WASHINGTON, D.C. — On Tuesday, November 17, 2015, The First Lady presented the 2015 National Arts and Humanities Youth Program Awards to students representing 12 after-school programs from across the country and 1 international program. The awards recognize the country’s best after-school creative youth development programs for using engagement in the arts and the humanities to develop skills and increase academic achievement, graduation rates, and college enrollment.  First presented in 1998, the awards presentation is a signature program of the President’s Committee on the Arts and the Humanities, of which the First Lady serves as honorary chair. The awards are presented annually in partnership with the National Endowment for the Arts, the National Endowment for the Humanities, and the Institute of Museum and Library Services.  ©2015 Photos by Cheriss May, www.cherissmay.com

Andre Massey, 14, from the Deep Center arts program in Savannah, Georgia received the National Arts and Humanities Youth Program Award Nov. 17 from First Lady Michelle Obama at the 2015 National Arts and Humanities Youth Program Awards. (Photo by Cheriss May, Howard University News Service)

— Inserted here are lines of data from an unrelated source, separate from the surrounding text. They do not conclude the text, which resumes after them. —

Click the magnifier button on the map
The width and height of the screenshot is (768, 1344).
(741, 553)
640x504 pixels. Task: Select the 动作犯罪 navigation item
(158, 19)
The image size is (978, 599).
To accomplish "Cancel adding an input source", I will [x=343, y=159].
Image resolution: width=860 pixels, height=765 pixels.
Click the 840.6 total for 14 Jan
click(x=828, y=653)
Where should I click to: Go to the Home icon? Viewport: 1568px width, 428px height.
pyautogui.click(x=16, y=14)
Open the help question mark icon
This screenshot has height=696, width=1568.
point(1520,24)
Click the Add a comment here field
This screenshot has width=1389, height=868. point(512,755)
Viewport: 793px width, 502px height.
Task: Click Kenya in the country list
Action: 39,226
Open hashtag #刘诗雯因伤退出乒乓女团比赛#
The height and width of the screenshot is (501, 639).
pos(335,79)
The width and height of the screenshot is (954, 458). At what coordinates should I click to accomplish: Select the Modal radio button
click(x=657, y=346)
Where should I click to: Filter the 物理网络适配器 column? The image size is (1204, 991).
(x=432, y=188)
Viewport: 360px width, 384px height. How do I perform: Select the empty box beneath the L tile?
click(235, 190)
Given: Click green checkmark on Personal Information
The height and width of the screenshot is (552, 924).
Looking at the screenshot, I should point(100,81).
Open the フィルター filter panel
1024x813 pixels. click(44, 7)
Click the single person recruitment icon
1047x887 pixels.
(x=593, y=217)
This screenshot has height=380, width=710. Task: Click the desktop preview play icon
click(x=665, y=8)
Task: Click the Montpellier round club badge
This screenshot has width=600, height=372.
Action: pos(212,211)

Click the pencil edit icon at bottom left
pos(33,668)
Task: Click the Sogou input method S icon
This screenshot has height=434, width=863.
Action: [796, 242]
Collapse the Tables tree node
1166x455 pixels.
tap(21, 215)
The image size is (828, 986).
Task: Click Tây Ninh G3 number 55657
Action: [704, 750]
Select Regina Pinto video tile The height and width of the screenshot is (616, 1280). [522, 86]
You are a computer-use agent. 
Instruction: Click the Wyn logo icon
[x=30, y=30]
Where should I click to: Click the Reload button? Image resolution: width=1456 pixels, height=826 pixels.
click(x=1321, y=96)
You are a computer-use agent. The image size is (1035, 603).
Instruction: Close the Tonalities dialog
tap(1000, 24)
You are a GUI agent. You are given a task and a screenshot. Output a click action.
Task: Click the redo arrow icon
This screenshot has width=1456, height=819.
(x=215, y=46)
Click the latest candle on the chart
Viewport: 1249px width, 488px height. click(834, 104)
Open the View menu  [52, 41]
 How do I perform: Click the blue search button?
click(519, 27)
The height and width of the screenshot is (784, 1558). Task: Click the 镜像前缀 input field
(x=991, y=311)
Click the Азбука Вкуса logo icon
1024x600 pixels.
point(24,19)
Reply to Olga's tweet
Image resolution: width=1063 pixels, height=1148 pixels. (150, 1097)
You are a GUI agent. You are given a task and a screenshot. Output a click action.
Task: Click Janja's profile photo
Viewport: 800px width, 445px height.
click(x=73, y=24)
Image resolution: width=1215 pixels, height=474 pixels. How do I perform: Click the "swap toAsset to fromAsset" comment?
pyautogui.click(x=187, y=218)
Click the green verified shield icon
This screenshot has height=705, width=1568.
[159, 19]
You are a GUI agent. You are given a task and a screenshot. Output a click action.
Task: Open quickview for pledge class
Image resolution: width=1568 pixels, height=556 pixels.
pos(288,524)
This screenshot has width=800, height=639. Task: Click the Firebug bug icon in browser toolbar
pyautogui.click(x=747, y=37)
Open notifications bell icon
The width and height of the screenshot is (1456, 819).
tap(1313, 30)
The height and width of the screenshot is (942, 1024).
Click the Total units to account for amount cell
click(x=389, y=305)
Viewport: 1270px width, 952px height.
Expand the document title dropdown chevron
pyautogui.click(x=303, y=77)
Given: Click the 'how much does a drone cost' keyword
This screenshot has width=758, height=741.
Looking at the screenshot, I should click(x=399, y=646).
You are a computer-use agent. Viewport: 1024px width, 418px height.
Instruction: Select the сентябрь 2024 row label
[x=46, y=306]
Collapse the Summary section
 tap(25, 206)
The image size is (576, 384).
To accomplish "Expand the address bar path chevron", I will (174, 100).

Growing up, André Massey early on lived with a strained relationship with his father, as well as bullying from his peers, which caused him to often act out in rage.

A teacher suggested Massey, now 14, begin channeling his frustration and anger through  creative writing. Now, the Savannah, Georgia teen, is even more grateful for taking his teacher’s advice. His poetry earned him a trip to the White House and award-winning recognition from first lady Michelle Obama.

Massey was one of 12 teens from youth programs across the world to receive the National Arts and Humanities Youth Program Award on Nov. 17.

The award, which is the nation’s highest honor for after-school art and humanities programs, recognizes top afterschool programs that foster youth creativity while promoting the importance of academic achievement, improved graduation rates, and college participation by teaching youth about arts and the humanities.

The programs honored for their students this year included The Center for Urban Pedagogy Urban Investigations Program and  Rosie’s Theater Kids  ACTE II Program, both from New York City, The Deep Center Young Authors Project from Savannah,  The Telling Room Young Writers and Leaders Program from Portland, Maine, the ArtMix Urban Artisans Program in Indianapolis, and the Caldera Youth Mentoring Program from Portland, Oregon.

Also honored were the Armory Center for the Arts Art High Program in  Pasadena, California, Ogden Museum of Southern Art Summer Teen Docent Program from New Orleans, Washington Pavillion of Arts and Science, Action Arts and Science Program from Sioux Falls, South Dakota,  the CityDance DREAM Program in Washington D.C. , the Milwaukee Youth Symphony Ochestra Community Partnership Programs  and the Spy Hop Productions, Digital Media Arts Program in  Salt Lake City.

The First Lady thanked the parents, teachers, educators, and administrators for their hard work and dedication to making the programs possible.

“I know that you all put in late nights and long hours and late nights while dealing with endless phone calls and paperwork, budget meetings, kid and parent complaints,” she said.  “I know the payoff is worth it, because you all know more than anyone else how the arts and humanities can transform people’s lives.  We now have the pleasure of welcoming kids from every corner of our country to the White House today.”

Massey, who received his award on behalf of Deep Center Youth Author Project, served as the student speaker of the day, detailing how he was able to overcome his greatest struggles through writing.

“My English teacher, Dr. Travis, made writing come alive for me,” he said. “It actually created a reason for me to come to school.”

After just one class in the writing program, Massey said, he noticed a change in himself, because he realized he could fully express his feelings, particularly his longing for a repaired relationship with his father.  It led  him to write a poem called “Father,” which was published.

“The poem was very hard for me and my father to hear, but the experience has really changed both of our lives,” Massey said, while looking at his father in the front row. “He is my best friend now. I am a poet and I finally know where I fit in.”